Looks like wrong implementation by Console UI. Going serially per key info at a time.

[pschichtel]

That's what I thought when I saw the trace lines. Should a create an issue over at minio/console or will you handle that "internally" ?

[harshavardhana]

Will handle it internally.

[pschichtel]

I've just applied yesterday's minio release to the sites and that also hasn't reintroduced the issue. I'll monitor this for the rest of the week and if it stays without issues I'll close the issue.

[harshavardhana]

Checking how things are going @pschichtel ?

[harshavardhana]

Will handle it internally.

sent PRs for this newer console release will handle these changes without making double the calls.

[harshavardhana]

Closing this since I haven't heard and assuming this has been resolved.

[pschichtel]

Yeah I haven't had issues so far.

[pschichtel]

@harshavardhana now after the upgrade to RELEASE.2024-05-01T01-11-10Z I once again have the issue that service accounts seem to be inconsistent between nodes (/api/v1/service-accounts reporting different sets). However this time I don't have any "invalid session" issues so far. At least the site-replicator-0 service account is consistently contained in the response of the service accounts api and so far the backup site is not complaining either.

I wonder if this is something caused by the upgrade process of the operator?

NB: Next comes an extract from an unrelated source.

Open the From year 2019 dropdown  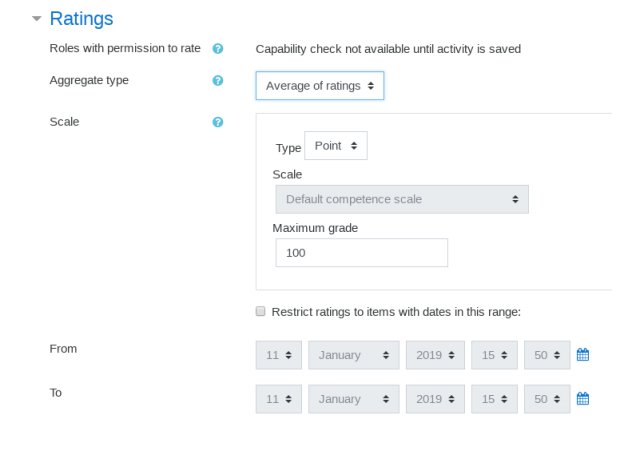tap(435, 355)
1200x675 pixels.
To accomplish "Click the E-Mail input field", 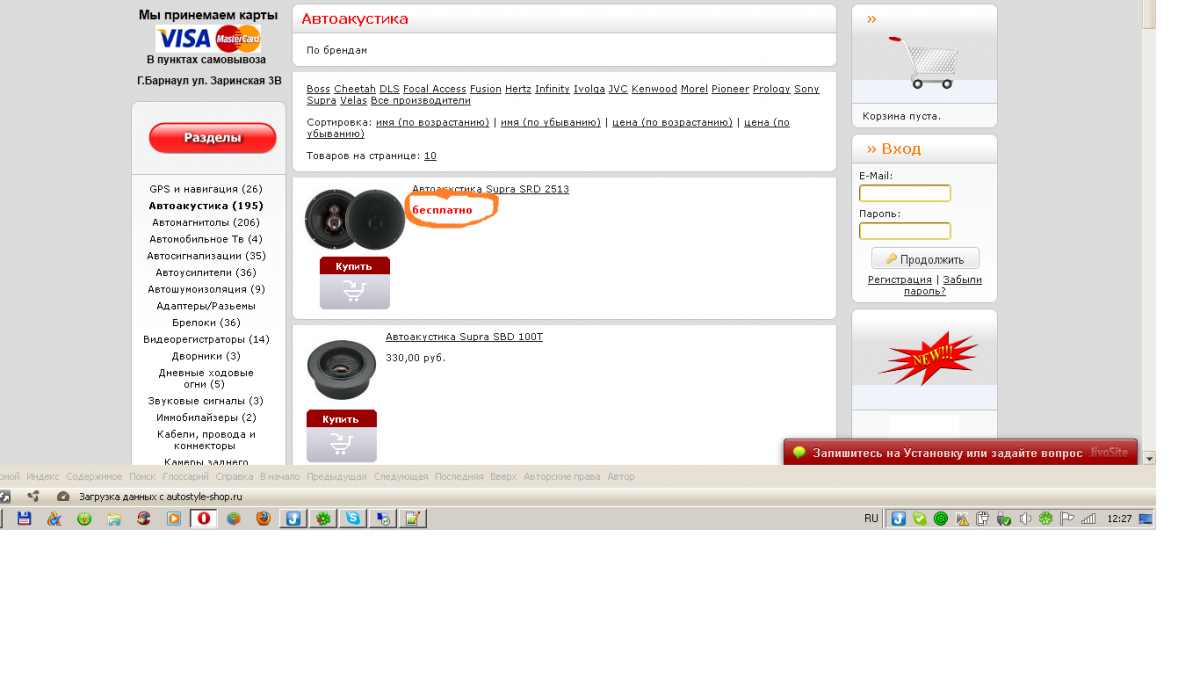I will pos(904,193).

Should I open a new issue for this?

[pschichtel]

At least it seems to be limited to the console API, running mcli admin user svcacct list production root continuously in a loop hasn't shown any differences except for order.

[pschichtel]

@harshavardhana after upgrading to RELEASE.2024-05-10T01-41-38Z today the console is once again barely usable due to random invalid session and inconsistent service accounts. S3 seems unaffected so far (site replication to backup is unaffected and mcli admin user svcacct list production root has been showing consistent results for a while now.)

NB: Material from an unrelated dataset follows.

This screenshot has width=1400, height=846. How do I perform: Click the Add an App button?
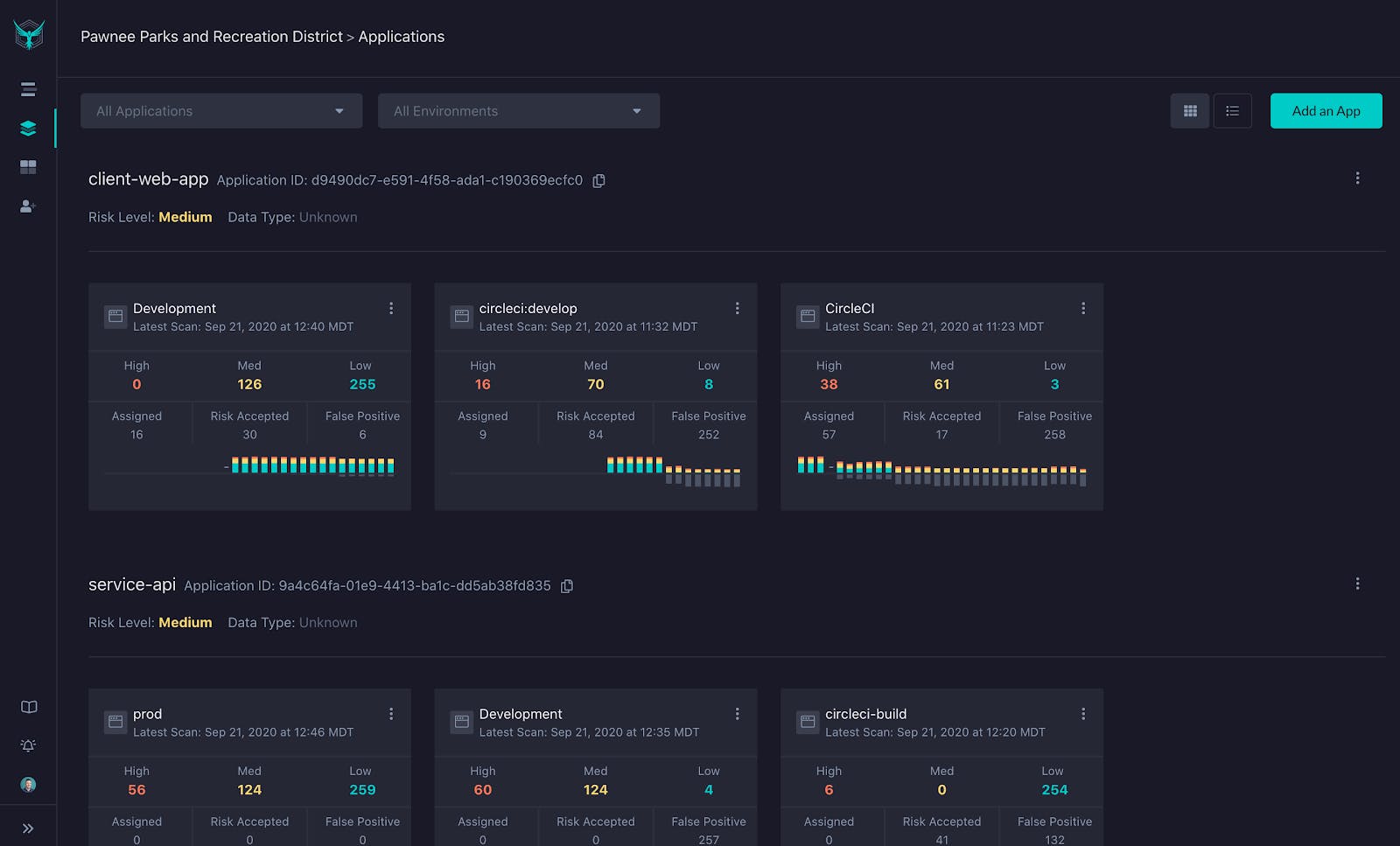tap(1326, 111)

I'm now convinced that that the upgrade as performed by the operator seems to cause or at least worsen this issue.

Should I create a new issue? possibly over at minio/console ?

[harshavardhana]

This generally I don't it to occur unless someone actively wipes your credentials.

[harshavardhana]

Can you collect both sites all their backend .minio.sys folder and share it with us ?

[pschichtel]

@harshavardhana Seems there is quite a bit of information in there that I don't think I can just share. Is it possible to limit the requested files? Otherwise I'd first have to clear internally if it's ok to share this stuff.

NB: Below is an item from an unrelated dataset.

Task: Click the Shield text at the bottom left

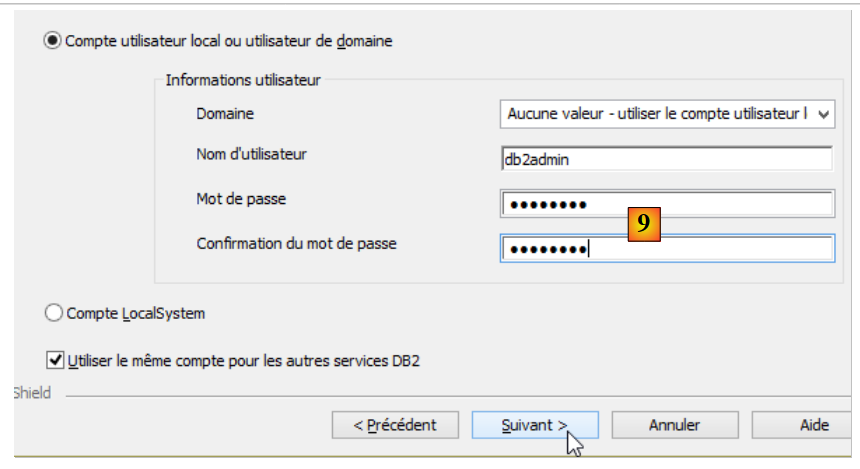Action: (32, 394)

What I noticed while poking around:

• deleting a service account via minio client works and is correctly reflected in the /service-account response (in those cases that don't fail with "invalid session")
• it doesn't matter which of the nodes receive the request, they all randomly fail with invalid session. (I assume they internally redistribute the requests?)
• the service account files in .minio.sys seem reasonably similar
• none of the service accounts have expiry dates, but in the /service-accounts endpoint some say "expiration": "0001-01-01T00:00:00Z" and others say "expiration": "1970-01-01T00:00:00Z". not sure what that is about.
• the /service-accounts endpoint is currently all or nothing: either it shows invalid session or it shows all service accounts. I'd say ~2/3 of the time it fails with invalid session.

[pschichtel]

Ha... I found the offender. I slowly, one-by-one went through the pods (from last to first similar to the sts controller), deleted them and let the sts controller recreate them. between each pod I repeatedly checked the the /service-accounts endpoint. pods 4, 3 and 2 did nothing, restarting the pod 1 completely resolved the issue.

[harshavardhana]

Ha... I found the offender. I slowly, one-by-one went through the pods (from last to first similar to the sts controller), deleted them and let the sts controller recreate them. between each pod I repeatedly checked the the /service-accounts endpoint. pods 4, 3 and 2 did nothing, restarting the pod 1 completely resolved the issue.

Do you have logs from this pod before deleting it ?

[pschichtel]

I do, but I don't think there was anything of interest. I'll check...

[pschichtel]

here you go: production-1-logs.txt

I noticed that the cluster once lost the quorum. The log file btw includes both the update and my restart the fixed the problem.